◆ WHAT IS BEING ASKED: Given the material below, return only the lines starting at the line with "Image resolution: width=1389" and ending at the line with "Focus the Search", exactly as they appear.

◆ TASK MATERIAL:

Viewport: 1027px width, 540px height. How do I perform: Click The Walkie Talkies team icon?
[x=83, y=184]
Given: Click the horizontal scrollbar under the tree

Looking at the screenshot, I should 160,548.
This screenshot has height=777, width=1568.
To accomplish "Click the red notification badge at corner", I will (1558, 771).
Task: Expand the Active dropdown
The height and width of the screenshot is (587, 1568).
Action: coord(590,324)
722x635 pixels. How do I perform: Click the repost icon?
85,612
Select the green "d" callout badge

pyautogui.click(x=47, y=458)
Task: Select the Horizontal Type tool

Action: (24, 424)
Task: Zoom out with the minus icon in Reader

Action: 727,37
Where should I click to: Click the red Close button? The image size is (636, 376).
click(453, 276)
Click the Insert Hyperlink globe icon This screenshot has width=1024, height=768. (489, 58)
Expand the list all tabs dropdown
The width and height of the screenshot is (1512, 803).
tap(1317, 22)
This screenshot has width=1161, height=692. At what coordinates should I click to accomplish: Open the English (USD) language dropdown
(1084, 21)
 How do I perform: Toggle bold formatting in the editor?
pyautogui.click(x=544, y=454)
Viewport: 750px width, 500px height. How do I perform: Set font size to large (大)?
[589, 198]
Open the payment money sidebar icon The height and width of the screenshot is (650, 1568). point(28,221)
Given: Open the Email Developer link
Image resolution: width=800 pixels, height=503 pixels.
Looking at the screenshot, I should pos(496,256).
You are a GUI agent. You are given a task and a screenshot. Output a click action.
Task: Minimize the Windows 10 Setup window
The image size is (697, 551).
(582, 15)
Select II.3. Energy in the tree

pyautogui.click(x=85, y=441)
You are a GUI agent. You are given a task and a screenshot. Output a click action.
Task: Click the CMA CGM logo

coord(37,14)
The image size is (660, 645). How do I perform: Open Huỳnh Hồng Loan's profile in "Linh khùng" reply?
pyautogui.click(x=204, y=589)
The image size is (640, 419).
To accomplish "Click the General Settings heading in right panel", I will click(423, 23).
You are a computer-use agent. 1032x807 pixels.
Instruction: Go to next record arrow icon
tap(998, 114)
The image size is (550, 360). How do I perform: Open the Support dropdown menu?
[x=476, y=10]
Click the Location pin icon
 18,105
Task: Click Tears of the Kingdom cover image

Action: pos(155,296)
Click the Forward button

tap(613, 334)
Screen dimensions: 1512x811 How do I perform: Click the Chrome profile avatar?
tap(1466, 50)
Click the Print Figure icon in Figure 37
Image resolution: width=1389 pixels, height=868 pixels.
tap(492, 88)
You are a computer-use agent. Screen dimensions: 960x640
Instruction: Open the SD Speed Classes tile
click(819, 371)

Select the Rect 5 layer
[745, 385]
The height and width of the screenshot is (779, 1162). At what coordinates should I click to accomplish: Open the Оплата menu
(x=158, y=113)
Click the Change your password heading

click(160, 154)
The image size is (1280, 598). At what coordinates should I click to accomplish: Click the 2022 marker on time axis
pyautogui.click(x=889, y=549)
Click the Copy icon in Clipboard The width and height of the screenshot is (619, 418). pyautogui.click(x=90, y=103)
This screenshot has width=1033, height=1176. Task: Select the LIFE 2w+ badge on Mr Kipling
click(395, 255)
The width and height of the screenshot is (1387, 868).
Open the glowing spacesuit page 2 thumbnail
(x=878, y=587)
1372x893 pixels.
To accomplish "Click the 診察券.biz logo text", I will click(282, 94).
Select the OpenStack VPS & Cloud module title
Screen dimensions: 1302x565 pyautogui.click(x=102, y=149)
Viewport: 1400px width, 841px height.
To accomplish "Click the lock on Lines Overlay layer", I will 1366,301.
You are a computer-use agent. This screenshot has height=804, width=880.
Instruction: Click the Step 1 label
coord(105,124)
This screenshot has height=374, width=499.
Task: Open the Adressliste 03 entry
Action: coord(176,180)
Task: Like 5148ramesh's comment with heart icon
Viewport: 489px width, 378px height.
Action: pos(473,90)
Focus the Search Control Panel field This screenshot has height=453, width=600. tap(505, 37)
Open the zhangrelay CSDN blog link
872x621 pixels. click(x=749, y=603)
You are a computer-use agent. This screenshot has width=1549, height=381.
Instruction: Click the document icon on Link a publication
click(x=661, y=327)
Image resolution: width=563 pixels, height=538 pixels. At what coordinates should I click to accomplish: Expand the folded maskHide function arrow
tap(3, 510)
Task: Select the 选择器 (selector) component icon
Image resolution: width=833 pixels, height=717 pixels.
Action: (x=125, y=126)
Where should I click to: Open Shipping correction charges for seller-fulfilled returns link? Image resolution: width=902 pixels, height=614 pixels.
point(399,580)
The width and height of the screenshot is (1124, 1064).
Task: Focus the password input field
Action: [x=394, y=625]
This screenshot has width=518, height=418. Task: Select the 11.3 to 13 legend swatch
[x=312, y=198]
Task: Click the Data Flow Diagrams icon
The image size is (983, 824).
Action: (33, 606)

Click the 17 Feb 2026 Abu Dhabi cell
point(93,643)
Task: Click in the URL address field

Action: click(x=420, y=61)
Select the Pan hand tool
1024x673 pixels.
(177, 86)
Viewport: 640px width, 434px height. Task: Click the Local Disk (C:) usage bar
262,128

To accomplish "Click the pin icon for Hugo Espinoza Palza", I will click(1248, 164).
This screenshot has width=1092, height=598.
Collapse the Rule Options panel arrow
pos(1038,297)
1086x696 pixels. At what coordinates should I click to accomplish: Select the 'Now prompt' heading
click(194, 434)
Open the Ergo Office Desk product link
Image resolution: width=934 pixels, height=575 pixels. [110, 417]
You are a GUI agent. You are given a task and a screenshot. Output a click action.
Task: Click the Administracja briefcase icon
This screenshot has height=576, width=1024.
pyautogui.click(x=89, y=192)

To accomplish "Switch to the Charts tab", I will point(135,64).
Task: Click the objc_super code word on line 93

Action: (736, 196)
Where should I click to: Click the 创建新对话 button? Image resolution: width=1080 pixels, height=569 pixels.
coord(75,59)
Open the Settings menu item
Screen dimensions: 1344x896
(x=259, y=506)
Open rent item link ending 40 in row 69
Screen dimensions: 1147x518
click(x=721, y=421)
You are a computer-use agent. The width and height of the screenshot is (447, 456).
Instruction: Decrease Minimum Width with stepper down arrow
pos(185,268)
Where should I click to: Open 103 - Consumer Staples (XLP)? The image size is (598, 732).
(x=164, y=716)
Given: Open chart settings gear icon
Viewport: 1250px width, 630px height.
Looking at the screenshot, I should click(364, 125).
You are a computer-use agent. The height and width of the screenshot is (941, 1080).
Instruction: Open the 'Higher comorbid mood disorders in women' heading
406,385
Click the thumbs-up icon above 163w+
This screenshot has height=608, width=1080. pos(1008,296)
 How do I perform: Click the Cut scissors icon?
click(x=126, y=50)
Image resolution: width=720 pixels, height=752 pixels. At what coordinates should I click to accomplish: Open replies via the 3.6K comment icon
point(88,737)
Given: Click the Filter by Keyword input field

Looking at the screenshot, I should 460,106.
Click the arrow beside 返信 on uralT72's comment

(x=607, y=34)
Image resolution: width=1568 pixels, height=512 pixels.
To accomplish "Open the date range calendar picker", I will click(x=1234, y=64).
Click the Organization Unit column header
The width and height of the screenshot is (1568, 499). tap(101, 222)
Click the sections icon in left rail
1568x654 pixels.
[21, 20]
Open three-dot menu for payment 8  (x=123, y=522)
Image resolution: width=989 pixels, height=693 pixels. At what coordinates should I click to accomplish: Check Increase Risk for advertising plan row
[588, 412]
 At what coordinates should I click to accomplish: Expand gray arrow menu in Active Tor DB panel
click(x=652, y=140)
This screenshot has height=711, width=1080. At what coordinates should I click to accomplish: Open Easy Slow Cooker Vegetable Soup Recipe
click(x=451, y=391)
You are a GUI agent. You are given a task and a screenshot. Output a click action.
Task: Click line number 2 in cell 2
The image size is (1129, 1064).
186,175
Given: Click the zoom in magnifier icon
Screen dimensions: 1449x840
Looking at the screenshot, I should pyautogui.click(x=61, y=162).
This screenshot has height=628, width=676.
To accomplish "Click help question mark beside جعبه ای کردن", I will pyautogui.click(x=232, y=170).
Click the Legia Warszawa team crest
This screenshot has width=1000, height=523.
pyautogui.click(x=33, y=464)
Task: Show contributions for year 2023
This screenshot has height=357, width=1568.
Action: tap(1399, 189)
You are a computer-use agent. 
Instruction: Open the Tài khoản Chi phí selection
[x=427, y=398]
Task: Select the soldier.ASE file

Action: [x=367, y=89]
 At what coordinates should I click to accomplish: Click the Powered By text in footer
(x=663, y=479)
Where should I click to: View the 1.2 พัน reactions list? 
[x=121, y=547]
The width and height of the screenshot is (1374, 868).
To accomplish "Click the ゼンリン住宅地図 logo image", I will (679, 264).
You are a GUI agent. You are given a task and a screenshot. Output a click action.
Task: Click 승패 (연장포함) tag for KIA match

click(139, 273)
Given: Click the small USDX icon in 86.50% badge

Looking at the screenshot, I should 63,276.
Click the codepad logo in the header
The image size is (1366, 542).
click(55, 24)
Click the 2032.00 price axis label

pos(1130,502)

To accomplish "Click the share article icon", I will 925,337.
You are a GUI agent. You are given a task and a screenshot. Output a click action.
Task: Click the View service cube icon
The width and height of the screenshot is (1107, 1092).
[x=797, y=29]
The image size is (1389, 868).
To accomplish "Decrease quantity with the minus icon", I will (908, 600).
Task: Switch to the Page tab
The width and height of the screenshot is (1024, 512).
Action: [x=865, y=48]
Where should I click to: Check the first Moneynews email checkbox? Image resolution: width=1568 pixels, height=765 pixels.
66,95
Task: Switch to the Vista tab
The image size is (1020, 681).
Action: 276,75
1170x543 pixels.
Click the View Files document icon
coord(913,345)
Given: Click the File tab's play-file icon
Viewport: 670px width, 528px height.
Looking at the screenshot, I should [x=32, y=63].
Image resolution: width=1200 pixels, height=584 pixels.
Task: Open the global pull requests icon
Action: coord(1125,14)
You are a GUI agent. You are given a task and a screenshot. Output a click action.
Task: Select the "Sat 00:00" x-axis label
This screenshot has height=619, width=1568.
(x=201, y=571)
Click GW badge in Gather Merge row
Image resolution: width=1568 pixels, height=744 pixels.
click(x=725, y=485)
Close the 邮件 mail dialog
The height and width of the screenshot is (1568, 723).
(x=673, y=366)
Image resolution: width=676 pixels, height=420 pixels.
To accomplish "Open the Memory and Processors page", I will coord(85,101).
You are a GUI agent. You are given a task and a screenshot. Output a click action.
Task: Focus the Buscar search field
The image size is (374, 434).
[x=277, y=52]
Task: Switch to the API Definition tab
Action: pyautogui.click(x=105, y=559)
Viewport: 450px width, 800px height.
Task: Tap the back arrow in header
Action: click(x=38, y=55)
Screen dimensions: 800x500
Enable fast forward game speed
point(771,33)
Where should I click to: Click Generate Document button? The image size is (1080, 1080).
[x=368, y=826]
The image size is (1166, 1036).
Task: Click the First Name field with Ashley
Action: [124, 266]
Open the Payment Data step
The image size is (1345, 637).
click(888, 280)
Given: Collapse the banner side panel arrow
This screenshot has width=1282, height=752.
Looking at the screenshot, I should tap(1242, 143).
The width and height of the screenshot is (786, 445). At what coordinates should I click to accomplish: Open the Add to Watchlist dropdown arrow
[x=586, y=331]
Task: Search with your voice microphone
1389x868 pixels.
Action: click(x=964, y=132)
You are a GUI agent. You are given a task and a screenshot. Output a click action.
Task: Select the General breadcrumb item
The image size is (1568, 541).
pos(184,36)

◆ TASK RESPONSE:
Image resolution: width=1389 pixels, height=868 pixels.
tap(492, 88)
You are a computer-use agent. Screen dimensions: 960x640
Instruction: Open the SD Speed Classes tile
click(819, 371)

Select the Rect 5 layer
[745, 385]
The height and width of the screenshot is (779, 1162). At what coordinates should I click to accomplish: Open the Оплата menu
(x=158, y=113)
Click the Change your password heading

click(160, 154)
The image size is (1280, 598). At what coordinates should I click to accomplish: Click the 2022 marker on time axis
pyautogui.click(x=889, y=549)
Click the Copy icon in Clipboard The width and height of the screenshot is (619, 418). pyautogui.click(x=90, y=103)
This screenshot has width=1033, height=1176. Task: Select the LIFE 2w+ badge on Mr Kipling
click(395, 255)
The width and height of the screenshot is (1387, 868).
Open the glowing spacesuit page 2 thumbnail
(x=878, y=587)
1372x893 pixels.
To accomplish "Click the 診察券.biz logo text", I will click(282, 94).
Select the OpenStack VPS & Cloud module title
Screen dimensions: 1302x565 pyautogui.click(x=102, y=149)
Viewport: 1400px width, 841px height.
To accomplish "Click the lock on Lines Overlay layer", I will 1366,301.
You are a computer-use agent. This screenshot has height=804, width=880.
Instruction: Click the Step 1 label
coord(105,124)
This screenshot has height=374, width=499.
Task: Open the Adressliste 03 entry
Action: coord(176,180)
Task: Like 5148ramesh's comment with heart icon
Viewport: 489px width, 378px height.
Action: pos(473,90)
Focus the Search Control Panel field This screenshot has height=453, width=600. tap(505, 37)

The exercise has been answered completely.